● Task:
Reproduce the listing lines between the line holding "Where should I click to: Open Nth" and the line holding "pos(370,523)", inclusive, substituting "sample" for "demo" and leaving everything else unchanged.
Start Source material
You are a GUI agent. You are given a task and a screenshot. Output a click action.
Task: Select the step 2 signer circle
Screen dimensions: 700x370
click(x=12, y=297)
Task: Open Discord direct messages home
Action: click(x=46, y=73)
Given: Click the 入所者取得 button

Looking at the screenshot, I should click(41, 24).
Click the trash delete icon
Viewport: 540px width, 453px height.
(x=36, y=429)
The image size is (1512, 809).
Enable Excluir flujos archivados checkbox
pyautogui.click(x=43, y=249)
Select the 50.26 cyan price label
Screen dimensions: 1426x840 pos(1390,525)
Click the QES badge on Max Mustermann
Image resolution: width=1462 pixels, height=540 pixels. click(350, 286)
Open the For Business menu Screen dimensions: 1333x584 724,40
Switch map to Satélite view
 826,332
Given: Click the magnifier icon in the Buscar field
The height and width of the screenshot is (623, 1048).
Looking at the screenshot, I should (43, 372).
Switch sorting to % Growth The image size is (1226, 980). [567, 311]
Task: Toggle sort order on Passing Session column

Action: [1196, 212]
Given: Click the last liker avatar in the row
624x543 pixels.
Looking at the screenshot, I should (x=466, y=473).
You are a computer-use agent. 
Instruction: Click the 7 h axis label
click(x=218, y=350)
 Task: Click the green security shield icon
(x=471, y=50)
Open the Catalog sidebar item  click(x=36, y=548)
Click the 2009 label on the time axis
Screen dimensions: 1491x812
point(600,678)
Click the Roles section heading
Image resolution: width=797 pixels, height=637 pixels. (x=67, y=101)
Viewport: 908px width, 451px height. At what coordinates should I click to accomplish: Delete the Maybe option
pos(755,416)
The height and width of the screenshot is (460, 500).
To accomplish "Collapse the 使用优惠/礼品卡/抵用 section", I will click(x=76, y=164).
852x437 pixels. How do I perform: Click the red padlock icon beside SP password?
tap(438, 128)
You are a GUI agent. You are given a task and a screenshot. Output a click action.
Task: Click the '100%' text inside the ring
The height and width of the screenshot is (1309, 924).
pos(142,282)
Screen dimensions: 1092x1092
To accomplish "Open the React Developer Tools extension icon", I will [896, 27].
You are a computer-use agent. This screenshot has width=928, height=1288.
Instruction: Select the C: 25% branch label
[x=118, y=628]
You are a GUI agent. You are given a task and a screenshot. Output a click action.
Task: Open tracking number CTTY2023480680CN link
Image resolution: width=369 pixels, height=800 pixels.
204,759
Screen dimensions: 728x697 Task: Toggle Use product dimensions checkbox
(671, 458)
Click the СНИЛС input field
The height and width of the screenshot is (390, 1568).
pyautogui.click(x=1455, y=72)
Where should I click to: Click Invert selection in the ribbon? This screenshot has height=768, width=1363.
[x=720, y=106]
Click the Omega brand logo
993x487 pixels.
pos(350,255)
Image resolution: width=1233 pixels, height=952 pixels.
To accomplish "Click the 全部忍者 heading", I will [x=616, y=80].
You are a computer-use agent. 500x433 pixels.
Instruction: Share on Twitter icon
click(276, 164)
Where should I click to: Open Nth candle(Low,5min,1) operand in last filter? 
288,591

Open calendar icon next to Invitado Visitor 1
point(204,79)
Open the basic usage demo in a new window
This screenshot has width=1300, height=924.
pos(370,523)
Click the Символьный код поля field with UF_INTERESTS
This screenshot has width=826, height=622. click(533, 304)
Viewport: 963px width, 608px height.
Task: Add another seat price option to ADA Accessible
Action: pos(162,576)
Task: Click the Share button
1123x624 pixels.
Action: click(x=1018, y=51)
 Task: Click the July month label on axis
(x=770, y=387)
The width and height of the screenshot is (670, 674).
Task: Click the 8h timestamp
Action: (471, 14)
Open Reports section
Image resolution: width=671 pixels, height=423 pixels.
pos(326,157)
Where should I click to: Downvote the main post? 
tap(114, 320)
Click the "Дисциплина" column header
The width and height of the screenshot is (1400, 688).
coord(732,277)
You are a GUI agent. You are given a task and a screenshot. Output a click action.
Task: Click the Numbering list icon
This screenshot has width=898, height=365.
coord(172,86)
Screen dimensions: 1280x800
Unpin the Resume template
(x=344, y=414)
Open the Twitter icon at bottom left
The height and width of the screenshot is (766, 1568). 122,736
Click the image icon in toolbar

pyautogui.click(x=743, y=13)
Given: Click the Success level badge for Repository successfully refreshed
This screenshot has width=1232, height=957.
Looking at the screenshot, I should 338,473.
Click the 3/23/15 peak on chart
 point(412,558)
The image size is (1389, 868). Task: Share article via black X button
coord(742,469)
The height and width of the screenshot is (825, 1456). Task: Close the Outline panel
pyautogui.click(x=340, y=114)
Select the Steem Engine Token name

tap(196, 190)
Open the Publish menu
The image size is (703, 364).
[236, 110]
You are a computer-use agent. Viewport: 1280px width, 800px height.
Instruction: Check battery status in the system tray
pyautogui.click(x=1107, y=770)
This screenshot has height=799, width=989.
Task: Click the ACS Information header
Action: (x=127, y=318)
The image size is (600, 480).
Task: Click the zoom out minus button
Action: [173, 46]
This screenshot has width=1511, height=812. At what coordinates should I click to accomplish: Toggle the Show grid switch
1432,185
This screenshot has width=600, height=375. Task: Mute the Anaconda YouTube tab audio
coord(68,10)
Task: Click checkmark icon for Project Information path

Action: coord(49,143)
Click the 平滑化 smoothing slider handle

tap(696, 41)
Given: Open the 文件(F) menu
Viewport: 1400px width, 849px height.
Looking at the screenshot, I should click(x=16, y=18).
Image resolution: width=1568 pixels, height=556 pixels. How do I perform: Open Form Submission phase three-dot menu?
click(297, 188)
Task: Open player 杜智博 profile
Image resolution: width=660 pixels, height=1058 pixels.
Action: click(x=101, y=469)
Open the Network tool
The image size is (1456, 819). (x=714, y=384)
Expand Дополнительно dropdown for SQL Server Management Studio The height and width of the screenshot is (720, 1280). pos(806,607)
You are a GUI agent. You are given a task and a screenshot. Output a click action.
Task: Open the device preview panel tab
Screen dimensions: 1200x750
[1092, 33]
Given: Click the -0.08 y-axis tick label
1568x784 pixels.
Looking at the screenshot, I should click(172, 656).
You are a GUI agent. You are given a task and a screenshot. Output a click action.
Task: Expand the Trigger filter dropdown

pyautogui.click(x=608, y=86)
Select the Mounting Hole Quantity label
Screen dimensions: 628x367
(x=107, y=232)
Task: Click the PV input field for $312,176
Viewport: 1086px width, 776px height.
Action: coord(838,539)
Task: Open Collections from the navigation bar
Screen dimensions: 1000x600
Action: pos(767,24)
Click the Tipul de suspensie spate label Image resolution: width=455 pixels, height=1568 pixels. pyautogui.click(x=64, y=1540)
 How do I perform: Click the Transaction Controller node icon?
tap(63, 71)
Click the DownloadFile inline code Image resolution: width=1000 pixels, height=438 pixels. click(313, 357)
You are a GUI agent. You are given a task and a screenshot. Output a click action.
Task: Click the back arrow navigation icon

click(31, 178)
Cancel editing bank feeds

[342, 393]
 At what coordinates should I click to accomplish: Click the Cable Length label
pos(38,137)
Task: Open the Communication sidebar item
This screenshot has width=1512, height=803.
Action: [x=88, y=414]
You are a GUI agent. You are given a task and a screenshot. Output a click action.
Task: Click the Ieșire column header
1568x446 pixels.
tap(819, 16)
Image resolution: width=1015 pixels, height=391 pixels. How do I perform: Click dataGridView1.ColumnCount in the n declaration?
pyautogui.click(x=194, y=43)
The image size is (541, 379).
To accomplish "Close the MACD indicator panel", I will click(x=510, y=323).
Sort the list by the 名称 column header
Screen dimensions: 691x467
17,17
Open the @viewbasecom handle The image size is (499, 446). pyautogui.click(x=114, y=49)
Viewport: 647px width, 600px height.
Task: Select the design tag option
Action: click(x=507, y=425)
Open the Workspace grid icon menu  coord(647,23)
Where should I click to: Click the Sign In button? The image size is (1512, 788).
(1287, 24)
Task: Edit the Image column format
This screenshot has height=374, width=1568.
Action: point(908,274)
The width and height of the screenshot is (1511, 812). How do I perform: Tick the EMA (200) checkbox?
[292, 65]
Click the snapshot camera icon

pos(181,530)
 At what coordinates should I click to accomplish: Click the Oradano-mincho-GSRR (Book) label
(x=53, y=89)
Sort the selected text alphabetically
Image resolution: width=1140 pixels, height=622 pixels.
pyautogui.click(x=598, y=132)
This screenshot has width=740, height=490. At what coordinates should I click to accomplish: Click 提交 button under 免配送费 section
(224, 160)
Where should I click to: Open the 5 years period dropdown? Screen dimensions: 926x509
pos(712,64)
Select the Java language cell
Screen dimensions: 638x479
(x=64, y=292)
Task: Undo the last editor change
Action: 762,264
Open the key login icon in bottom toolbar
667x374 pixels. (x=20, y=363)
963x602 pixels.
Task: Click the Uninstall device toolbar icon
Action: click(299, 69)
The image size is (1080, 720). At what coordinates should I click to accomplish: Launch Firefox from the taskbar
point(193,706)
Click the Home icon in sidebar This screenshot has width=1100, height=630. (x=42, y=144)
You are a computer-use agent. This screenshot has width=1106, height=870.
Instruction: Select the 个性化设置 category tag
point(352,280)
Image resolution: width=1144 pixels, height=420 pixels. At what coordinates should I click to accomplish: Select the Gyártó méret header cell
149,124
End Source material
● Answer to the exercise:
Where should I click to: Open Nth candle(Low,5min,1) operand in last filter? 
288,591

Open calendar icon next to Invitado Visitor 1
point(204,79)
Open the basic usage sample in a new window
This screenshot has width=1300, height=924.
pos(370,523)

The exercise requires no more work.